DOCUMENT SEGMENT:
((
[Cite as Tingler v. Ottawa Cty. Prosecutor's Office, 2017-Ohio-8451.]
CHARLES L. TINGLER Case No. 2017-00248-PQ
Requester Special Master Jeffery W. Clark
v. REPORT AND RECOMMENDATION
OTTAWA COUNTY
PROSECUTOR’S OFFICE
Respondent
{¶1} On February 7, 2017, requester Charles Tingler made a public records
request to the Ottawa County Prosecutor’s Office for “all documentary reports regarding
a 2011 investigation of Magistrate Sarah Nation.” On February 10, 2017, Ottawa
County Prosecutor James VanEerten responded:
a. “Unfortunately we are unable to provide any documents that are
responsive to your request. The documents that are currently possessed
by this office are exempted from disclosure pursuant to Ohio Revised
Code Sections 149.43 (A)(1)(h), 149.43(A)(1)(p), 149.43(A)(2) and
2151.421.”
))
SHORT TASK A: Why did the prosecutor's office in the public records dispute say it could not give Tingler any documents?

DATA FOR PROCESSING:
((
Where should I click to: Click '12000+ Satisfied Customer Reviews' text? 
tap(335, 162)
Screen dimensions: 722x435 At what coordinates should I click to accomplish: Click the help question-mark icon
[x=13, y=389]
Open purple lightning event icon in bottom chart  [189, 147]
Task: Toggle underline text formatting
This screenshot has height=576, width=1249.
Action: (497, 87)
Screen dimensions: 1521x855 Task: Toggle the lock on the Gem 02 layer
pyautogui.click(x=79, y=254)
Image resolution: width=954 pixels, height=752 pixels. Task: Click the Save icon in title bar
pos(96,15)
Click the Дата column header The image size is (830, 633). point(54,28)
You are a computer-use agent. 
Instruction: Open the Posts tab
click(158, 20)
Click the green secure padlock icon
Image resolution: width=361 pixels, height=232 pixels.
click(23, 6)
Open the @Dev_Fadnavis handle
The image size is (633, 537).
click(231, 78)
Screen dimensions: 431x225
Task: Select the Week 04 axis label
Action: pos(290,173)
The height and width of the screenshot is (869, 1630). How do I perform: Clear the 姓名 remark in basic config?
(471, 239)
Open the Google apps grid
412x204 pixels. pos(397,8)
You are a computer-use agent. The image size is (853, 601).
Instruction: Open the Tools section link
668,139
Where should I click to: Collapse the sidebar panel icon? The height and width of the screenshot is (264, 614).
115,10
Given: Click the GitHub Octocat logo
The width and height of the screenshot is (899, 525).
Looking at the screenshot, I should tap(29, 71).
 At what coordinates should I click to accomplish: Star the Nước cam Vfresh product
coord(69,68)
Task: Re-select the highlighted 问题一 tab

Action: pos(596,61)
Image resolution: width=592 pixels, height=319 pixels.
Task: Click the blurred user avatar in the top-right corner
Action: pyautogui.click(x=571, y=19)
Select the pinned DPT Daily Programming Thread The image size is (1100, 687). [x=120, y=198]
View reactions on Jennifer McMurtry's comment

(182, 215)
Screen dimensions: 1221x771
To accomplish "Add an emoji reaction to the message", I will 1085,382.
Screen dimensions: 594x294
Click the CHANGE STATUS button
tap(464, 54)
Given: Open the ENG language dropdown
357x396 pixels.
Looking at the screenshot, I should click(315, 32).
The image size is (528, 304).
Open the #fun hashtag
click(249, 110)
))
SHORT TASK B: Transcribe the records word for word. Begin at the line containing "You are a computer-use agent. The" and keep going through the last line of the records.

FULL ANSWER A: The prosecutor's office said that the documents it held were exempt from disclosure under Ohio Revised Code Sections 149.43(A)(1)(h), 149.43(A)(1)(p), 149.43(A)(2) and 2151.421.

FULL ANSWER B:
You are a computer-use agent. The image size is (853, 601).
Instruction: Open the Tools section link
668,139
Where should I click to: Collapse the sidebar panel icon? The height and width of the screenshot is (264, 614).
115,10
Given: Click the GitHub Octocat logo
The width and height of the screenshot is (899, 525).
Looking at the screenshot, I should tap(29, 71).
 At what coordinates should I click to accomplish: Star the Nước cam Vfresh product
coord(69,68)
Task: Re-select the highlighted 问题一 tab

Action: pos(596,61)
Image resolution: width=592 pixels, height=319 pixels.
Task: Click the blurred user avatar in the top-right corner
Action: pyautogui.click(x=571, y=19)
Select the pinned DPT Daily Programming Thread The image size is (1100, 687). [x=120, y=198]
View reactions on Jennifer McMurtry's comment

(182, 215)
Screen dimensions: 1221x771
To accomplish "Add an emoji reaction to the message", I will 1085,382.
Screen dimensions: 594x294
Click the CHANGE STATUS button
tap(464, 54)
Given: Open the ENG language dropdown
357x396 pixels.
Looking at the screenshot, I should click(315, 32).
The image size is (528, 304).
Open the #fun hashtag
click(249, 110)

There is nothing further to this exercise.